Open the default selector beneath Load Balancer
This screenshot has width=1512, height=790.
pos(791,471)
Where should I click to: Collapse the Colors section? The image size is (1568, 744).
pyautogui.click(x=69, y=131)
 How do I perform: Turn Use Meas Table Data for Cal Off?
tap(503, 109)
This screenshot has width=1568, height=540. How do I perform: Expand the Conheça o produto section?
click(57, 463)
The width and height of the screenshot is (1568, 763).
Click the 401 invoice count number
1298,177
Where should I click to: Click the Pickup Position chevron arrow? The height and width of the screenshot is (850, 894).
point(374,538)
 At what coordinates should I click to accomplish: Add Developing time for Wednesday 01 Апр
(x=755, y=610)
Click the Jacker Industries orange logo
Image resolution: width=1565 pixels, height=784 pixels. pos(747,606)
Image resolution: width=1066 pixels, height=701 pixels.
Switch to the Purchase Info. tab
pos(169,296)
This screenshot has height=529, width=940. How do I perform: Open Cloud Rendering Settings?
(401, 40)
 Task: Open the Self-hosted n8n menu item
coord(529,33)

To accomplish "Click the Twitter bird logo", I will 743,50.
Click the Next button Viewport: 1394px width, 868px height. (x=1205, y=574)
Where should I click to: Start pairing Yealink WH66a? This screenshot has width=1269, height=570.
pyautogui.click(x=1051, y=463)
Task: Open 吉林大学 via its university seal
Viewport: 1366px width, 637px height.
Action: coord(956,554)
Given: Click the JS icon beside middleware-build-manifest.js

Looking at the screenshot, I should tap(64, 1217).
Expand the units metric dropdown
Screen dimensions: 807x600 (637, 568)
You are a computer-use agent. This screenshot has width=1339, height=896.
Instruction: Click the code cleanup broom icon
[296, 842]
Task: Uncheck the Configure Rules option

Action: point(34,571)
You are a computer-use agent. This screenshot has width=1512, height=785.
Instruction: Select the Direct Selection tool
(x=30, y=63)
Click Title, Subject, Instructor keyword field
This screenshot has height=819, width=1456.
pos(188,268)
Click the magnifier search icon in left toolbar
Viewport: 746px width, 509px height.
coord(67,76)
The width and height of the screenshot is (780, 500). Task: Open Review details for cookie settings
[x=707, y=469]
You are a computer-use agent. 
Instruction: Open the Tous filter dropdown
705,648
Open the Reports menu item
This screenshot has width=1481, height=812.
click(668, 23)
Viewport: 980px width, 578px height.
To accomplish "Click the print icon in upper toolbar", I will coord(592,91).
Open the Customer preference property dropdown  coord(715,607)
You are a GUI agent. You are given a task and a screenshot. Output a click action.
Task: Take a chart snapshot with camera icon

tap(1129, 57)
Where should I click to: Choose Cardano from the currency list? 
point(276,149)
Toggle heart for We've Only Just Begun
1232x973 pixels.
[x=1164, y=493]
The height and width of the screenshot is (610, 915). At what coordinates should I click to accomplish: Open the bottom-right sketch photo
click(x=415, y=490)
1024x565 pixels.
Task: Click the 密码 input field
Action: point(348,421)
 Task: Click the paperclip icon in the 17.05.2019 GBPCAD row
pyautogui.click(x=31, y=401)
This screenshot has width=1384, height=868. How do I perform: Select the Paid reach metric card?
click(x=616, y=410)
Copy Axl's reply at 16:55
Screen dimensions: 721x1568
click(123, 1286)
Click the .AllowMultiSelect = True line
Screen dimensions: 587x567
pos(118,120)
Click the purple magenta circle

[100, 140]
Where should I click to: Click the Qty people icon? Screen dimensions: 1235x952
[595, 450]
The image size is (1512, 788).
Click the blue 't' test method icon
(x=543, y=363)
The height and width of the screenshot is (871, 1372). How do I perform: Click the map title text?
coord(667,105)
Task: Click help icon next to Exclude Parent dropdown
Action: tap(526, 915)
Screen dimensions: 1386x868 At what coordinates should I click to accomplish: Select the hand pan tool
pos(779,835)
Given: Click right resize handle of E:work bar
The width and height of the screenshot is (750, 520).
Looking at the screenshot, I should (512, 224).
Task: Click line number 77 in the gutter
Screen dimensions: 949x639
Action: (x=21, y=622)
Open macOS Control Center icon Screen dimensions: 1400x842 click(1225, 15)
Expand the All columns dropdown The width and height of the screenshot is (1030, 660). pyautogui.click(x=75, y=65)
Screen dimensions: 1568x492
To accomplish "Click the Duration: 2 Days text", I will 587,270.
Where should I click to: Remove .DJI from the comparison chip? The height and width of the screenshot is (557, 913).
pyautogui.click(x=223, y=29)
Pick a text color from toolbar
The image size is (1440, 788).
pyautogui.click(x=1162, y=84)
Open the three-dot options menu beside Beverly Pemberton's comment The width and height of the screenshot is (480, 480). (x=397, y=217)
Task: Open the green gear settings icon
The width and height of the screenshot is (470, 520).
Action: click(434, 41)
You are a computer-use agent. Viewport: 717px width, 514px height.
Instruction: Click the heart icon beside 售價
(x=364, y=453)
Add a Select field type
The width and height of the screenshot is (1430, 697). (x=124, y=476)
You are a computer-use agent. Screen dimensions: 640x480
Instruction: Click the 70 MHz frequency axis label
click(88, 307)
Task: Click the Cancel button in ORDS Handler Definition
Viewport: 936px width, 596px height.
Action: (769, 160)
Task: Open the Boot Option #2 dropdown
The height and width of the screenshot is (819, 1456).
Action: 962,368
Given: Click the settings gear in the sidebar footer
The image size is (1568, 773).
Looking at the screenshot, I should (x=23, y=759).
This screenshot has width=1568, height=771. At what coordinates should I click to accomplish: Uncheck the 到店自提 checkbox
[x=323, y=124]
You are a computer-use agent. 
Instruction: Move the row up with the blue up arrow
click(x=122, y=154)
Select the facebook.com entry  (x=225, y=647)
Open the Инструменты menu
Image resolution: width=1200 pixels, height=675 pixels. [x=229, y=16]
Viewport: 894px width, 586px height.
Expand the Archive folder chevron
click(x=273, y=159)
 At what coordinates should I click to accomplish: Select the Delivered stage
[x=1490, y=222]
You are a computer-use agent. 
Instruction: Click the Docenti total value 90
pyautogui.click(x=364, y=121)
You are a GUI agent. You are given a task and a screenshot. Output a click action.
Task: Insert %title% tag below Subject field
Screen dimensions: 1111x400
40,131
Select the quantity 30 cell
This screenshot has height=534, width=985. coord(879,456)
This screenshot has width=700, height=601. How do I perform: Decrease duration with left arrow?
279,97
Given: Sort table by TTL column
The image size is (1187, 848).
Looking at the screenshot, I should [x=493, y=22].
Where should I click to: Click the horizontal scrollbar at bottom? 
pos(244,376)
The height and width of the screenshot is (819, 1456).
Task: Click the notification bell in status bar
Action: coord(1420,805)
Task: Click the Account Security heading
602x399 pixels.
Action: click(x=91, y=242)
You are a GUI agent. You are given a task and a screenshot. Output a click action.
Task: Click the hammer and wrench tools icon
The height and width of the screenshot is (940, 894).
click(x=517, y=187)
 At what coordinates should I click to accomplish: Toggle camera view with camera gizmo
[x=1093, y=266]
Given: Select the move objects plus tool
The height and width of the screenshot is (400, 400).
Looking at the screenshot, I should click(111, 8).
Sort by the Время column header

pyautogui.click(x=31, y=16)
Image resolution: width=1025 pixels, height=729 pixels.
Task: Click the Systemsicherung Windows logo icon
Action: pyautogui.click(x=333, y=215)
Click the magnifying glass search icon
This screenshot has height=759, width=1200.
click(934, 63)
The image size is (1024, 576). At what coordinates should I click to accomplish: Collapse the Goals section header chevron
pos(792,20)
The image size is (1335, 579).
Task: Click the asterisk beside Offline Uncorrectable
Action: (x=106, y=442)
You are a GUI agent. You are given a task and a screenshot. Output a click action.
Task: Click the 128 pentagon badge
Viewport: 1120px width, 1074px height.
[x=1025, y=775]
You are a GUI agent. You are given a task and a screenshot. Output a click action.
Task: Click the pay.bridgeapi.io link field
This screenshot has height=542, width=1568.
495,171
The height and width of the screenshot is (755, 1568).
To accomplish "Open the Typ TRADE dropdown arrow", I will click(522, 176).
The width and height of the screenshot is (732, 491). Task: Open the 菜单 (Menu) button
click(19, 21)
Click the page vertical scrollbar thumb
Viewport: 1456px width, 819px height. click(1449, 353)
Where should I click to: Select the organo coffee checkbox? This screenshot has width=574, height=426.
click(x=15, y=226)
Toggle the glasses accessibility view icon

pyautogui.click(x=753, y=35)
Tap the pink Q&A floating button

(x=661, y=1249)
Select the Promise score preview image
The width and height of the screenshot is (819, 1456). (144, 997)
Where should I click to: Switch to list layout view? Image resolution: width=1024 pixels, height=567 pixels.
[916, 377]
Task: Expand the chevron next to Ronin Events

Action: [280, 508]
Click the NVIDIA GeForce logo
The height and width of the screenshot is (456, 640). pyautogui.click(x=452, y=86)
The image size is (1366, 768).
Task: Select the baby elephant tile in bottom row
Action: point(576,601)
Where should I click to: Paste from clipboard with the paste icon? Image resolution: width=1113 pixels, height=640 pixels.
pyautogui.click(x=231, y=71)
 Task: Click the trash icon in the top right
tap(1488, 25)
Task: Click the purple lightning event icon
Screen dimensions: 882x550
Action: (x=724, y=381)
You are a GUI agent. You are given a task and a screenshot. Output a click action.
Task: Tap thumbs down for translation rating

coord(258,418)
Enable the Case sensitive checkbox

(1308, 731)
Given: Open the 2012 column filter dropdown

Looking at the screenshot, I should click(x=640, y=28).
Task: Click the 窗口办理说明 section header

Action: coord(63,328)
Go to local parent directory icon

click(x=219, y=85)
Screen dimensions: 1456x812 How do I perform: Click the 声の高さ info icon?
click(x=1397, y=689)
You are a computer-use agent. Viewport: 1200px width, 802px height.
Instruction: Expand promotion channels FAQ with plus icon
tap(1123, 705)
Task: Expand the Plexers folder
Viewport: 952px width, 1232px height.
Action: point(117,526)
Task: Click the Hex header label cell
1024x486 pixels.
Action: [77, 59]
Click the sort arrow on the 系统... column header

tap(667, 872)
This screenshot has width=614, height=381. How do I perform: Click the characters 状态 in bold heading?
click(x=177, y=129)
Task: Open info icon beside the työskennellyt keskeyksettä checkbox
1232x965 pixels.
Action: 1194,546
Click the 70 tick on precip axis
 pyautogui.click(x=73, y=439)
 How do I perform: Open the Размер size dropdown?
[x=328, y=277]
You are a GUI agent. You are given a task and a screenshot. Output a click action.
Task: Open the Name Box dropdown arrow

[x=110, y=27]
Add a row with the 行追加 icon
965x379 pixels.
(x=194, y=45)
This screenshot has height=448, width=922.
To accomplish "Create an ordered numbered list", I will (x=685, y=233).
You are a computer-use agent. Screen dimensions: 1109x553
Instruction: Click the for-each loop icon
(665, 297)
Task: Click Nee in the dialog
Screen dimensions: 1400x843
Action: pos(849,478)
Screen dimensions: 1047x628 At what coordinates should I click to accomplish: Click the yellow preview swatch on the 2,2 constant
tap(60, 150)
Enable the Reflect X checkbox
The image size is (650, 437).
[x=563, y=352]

#####

:: Exercice ::
Réécrivez en CSV à deux colonnes, consigne et reponse, les entrées comprises entre la ligne contenant "Task: Open the Boot Option #2 dropdown" et celle contenant "Select the facebook.com", bornes incluses. Produisez une ligne par entrée, avec chaque champ entre guillemets et les sauts de ligne remplacés par des espaces.

:: Corrigé ::
consigne,reponse
"Task: Open the Boot Option #2 dropdown The height and width of the screenshot is (819, 1456).","Action: 962,368"
"Given: Click the settings gear in the sidebar footer The image size is (1568, 773).","Looking at the screenshot, I should (x=23, y=759)."
"This screenshot has width=1568, height=771. At what coordinates should I click to accomplish: Uncheck the 到店自提 checkbox","[x=323, y=124]"
"You are a computer-use agent. Instruction: Move the row up with the blue up arrow","click(x=122, y=154)"
"Select the facebook.com entry","(x=225, y=647)"